SOMERS, N.Y. – The winter of 2011-12 may have been a delightful one for people who hate the cold, but maple trees had a confusing winter, especially after last year’s constantly frigid temperatures.

Maple trees produce sap most efficiently when the late winter temperatures fluctuate between 20 and 40 degrees. Since there has not been much fluctuation this year, explained Muscoot Farm’s maple syrup guru, Rich Focht, the sap harvests are meager. “If there’s a drought, there’s also a problem,” he said.

Sunday was maple sugaring day at Muscoot. The trees have been tapped. The sap was ready for the next step, processing in an evaporator. An evaporator is a wood-fueled machine that heats the watery sap thereby reducing it to a syrupy liquid. “This year you need about 100 gallons of sap to get one gallon of syrup,” Focht added.

Glen Barry had come from Carmel to see the sugaring process. “I never saw a commercial machine like this one and a professional who knows how to operate it. You hear about it and you read about it but to actually see it is amazing. Maple syrup is fantastic, it's seasonal, it's natural.”

The Carruth family from Brewster also enjoyed watching the sap turn to syrup. “My kids have loved maple syrup since they were little,” said Jane Carruth. “They find it really interesting to see how you get what we eat and where our food comes from.”

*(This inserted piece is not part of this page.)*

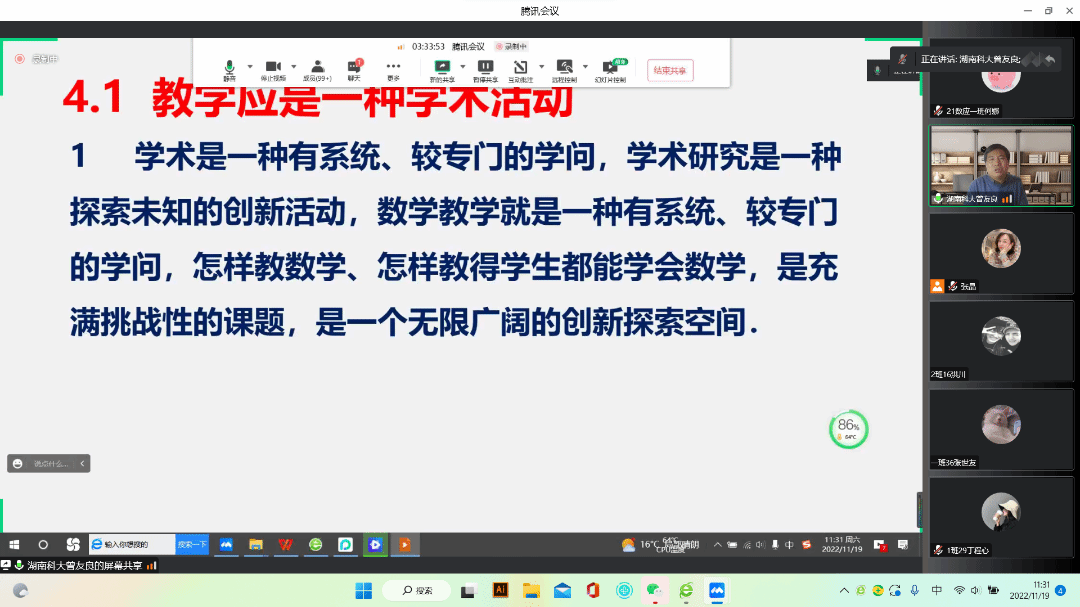Open the chat panel with unread badge
This screenshot has height=607, width=1080.
(x=354, y=68)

Andre Betz of North Salem was observing the operation with a more professional eye. He has just bought a 200-acre farm in Vermont, with 1,400 maple trees. “They’ve all got buckets,” he said. “This brings up more questions, but now at least I have a basic idea of the process before I go out and buy a 1,000-pound evaporator. I’m hoping the maple syrup I make will pay the property taxes.”

Maple sugaring at Muscoot will conclude next Sunday, March 11. It is on from 11 a.m. to 2:30 p.m. The following Saturday and Sunday, March 17 and 18, it is time to enjoy this season’s maple syrup at a pancake breakfast with the farm staff.